The more I thought about it, though, the more I realized that I couldn't really articulate why I felt like I shouldn't shop there. They're putting small record stores out of business? Their CEO is evil? Somehow nothing in my size ever makes it to the deep sale rack? Something. I honestly didn't know.
In recent years, Urban has gone big in music sales, becoming one of the nation's largest retailers of vinyl records (they were already probably the nation's largest backless tankini and Charlie Brown Christmas Tree retailer). Is this something we should be worried about? Is Urban Outfitters devaluing musical culture, or doing the important work of actually putting music in front of people who are in a mood to spend money?
One person who's a big fan of music shopping at Urban Outfitters is Jason Jordan. Today, he's at a company called SynchTank, after many years in major label A&R. But back in 1992, he was putting himself through college with a bunch of jobs, including one as a security guard at Urban Outfitters' flagship Philadelphia store.
"Part of working in a store is that you hear the same songs over and over," he says. "It becomes the fabric of the retail buying experience." In 1992, that music was Lenny Kravitz's Are You Gonna Go My Way. "It was on constantly. To this day, I know that album backwards and forwards." Eventually, he couldn't stand to hear it one more time.

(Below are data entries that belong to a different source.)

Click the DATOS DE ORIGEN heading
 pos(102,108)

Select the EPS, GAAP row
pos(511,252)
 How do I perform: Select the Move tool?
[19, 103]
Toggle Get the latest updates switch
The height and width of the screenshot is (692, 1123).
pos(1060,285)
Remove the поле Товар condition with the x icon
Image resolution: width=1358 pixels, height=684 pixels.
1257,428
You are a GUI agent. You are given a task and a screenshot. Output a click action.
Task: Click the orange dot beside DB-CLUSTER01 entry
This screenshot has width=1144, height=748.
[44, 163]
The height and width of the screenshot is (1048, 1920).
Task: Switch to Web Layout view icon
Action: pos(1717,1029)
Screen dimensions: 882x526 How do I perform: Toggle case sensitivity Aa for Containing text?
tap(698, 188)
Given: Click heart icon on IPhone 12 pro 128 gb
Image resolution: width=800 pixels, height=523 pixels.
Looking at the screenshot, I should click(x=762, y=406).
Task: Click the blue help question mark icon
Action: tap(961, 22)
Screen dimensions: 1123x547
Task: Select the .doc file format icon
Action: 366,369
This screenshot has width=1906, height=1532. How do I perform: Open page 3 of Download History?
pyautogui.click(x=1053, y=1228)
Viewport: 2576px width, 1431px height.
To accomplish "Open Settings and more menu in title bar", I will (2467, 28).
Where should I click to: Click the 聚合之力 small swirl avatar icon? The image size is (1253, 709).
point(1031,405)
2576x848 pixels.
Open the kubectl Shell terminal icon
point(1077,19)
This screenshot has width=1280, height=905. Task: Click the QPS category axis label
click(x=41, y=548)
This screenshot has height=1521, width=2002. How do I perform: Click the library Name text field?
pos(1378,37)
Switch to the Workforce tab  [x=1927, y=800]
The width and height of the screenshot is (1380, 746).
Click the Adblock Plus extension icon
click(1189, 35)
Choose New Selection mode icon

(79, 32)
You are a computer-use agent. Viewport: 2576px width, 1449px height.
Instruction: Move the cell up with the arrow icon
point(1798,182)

"It was 20 years ago, so I don't remember all the details," he says, "but I remember talking to [Urban Outfitters CEO] Dick Hayne, and saying, look, there's an opportunity here to really get into the culture business." Part of that was choosing the music they played in their store more carefully. Instead of being fired, he was given a job in the advertising department and put in charge of coordinating all the music for their thirty-six stores. He's proud of what he helped start.
This approval isn't universal. It's true that the store has developed something of an icky reputation as they've expanded over the past decade, whether it be for incorporating Native American patterns into their panties, planning to open up a bar in a store in Williamsburg, or just straight stealing designs. To many people, the store represents the commodification of culture, the watering down of things that are supposed to be independent and somehow, in some way, anti-establishment. Like rap in a McDonald's commercial, or Iggy Pop in that car ad.